Chile’s North – San Pedro & Atacama

Updated: Dec 28, 2020

A perfect desert sunset?


The whole gang in the Moon Valley (salt, not snow)


Chile’s North – San Pedro & Atacama

Volcanoes, desert, sunsets, altitude & wildlife. Oh, miners too .. copper is Chile’s gold and those who extract it became famous when, in August 2010, 33 miners became trapped deep underground.

They survived and it was not a miracle. Those miners remain icons of the strong and stoic people of the South American highlands.

The Chilean state did come through for its people and South America’s success story brought all 33 people back to the surface.

Central San Pedro, framed by volcanos


Of course, we have been travelling to the region long before the mining disaster, and the centre of tourism is the funky little adobe town of San Pedro de Atacama. It is home to perhaps 4000 people. It is a hub for backpackers, climbers, extremely tattooed Chileans and special, higher-end tour groups.

As an oasis, San Pedro caters to all needs and budgets and is located as far from the ocean as one can travel in Chile! In our case, we enjoyed the very best of its service. Well done Just You Tours. Our hotel was perfect and the local guides excellent. I honestly cannot say enough about the food.

*Incidentally Chilean food is gradually improving. Almost needless to say, Chilean wine is among the world’s best, but good dining has been very expensive (and somewhat rare). Tourists from further north should avoid pizzas at almost all cost, but should try Chile’s wonderful seafood, fish and quite good beef. Pisco sour, as in Peru, is a must-try cocktail.

The desert itself is famously the driest (non-polar) place on earth and it is vast.
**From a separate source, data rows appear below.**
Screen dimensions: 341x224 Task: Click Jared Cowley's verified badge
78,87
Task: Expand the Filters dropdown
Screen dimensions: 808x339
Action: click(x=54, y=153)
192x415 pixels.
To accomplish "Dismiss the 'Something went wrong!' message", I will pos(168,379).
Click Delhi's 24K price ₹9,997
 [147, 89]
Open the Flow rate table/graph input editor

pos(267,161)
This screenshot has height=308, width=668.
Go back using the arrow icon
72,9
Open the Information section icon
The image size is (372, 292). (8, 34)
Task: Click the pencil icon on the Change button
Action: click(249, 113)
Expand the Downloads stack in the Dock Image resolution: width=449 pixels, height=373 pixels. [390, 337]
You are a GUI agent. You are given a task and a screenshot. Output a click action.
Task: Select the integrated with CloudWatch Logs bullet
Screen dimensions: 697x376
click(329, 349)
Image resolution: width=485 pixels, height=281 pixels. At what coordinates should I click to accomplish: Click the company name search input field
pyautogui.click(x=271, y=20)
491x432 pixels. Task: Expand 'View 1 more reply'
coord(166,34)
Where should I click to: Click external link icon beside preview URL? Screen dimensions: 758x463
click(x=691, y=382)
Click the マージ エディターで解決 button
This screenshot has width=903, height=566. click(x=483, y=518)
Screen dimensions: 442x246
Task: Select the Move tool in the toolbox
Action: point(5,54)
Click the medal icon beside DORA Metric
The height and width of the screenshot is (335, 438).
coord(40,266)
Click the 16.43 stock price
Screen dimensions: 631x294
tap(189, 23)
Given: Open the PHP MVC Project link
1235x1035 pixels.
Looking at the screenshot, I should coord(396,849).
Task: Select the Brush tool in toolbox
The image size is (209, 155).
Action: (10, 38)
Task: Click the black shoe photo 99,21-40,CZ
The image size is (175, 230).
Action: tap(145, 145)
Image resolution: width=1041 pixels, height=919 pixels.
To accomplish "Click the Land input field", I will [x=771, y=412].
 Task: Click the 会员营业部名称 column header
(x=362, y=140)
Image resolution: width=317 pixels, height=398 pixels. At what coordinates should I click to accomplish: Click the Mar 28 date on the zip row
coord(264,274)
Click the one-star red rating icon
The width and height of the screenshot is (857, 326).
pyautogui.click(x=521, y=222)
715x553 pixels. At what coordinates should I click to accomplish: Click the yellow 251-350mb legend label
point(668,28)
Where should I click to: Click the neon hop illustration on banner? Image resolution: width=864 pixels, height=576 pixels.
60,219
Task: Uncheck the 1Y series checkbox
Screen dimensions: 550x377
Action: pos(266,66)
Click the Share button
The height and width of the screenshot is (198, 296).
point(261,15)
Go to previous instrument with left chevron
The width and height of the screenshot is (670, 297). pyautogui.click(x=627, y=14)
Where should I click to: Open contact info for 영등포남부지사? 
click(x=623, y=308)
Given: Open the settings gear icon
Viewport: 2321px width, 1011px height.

Spanning roughly 1600 km’s from around Lima Peru, south to Chile, the greater desert encompasses over 40,000 square km’s and defines regions of four countries.

The Chilean part is the largest and it is magnificent. It is typical of Chile. Volcanic, sparsely populated (outside of the Capital region), resource-oriented and vast.

I have been visiting San Pedro and all of the Atacama since 2003, but on this trip, I honestly enjoyed the best weather and some serious luxury. The desert was vaguely green, which encouraged the vicuñas (similar to llamas) who were easy to spot. The dry lakes did have water and fresh snow on the volcanos contrasted perfectly with the very blue sky!

Brave travellers climbing above a salt lake at 4000 meters. There really are flamingos down there!


With the La Niña effect in full function, it had recently rained in this incredibly arid environment. Thus the few shrubs were green, salt was widely exposed and fresh snow on the volcanic chain. And the sky was clear. Perfect.

Over three days, we visited the Valley of the Moon near San Pedro (yes, there are other ‘Valley’s of the Moon’) and saluted a perfect sunset.

The Valley is located just minutes from the town and always seems to captivate visitors.

Taken with my iPhone .. but ‘find the fox’!On our full day in the region, we spent nearly eight hours up in the Altiplano. A term more applied to Bolivia, the Altiplano – high plain – in everywhere above 3800 metres (12,500 ft). In real terms it is Lake Titicaca to Chilean Atacama.


I absolutely love this region. With light eating, coca tea (and leaves) and a good attitude, no one was ill :). One of the advantages of the San Pedro environment is the ability to ‘travel high and sleep low.’ This really does make a difference.

San Pedro sits nicely at 2400 meters (8000 Ft). High enough to stress the body, but not so high as to cause illness.

On our outings we climb well above 4000 meters, but for fairly short periods. I am an altitude junky, so loved every minute. Noone in my group really struggled and several people achieved personal highs (coca not included)!

Perhaps the best lunch of my life! Thank you Rubin 🙂


It would be superfluous to attempt to describe the environment in any depth. Words cannot do it justice and I love hearing my British friends engage ‘awesome’ – for lack of other acceptable superlatives. Vast plains, wildlife and some of the most spectacular mountains on earth (a strong second to my Rockies), the journey is really as good as the destination.

Finally, after more luxury, perfect service and excellent food, we left at 5:30 AM to witness geysers in the high Altiplano during the freezing morning sunrise. Almost a druidic experience.

The early start guarantees cold, which in turn shows the vapor. The geysers are interesting, but honestly I most enjoy the drive back down to San Pedro

Morning geysers of Tatio


I am actually much closer emotionally to the south of Chile, but little hippie San Pedro really won me over on this visit. My group is so happy it is palpable and exciting to be with them.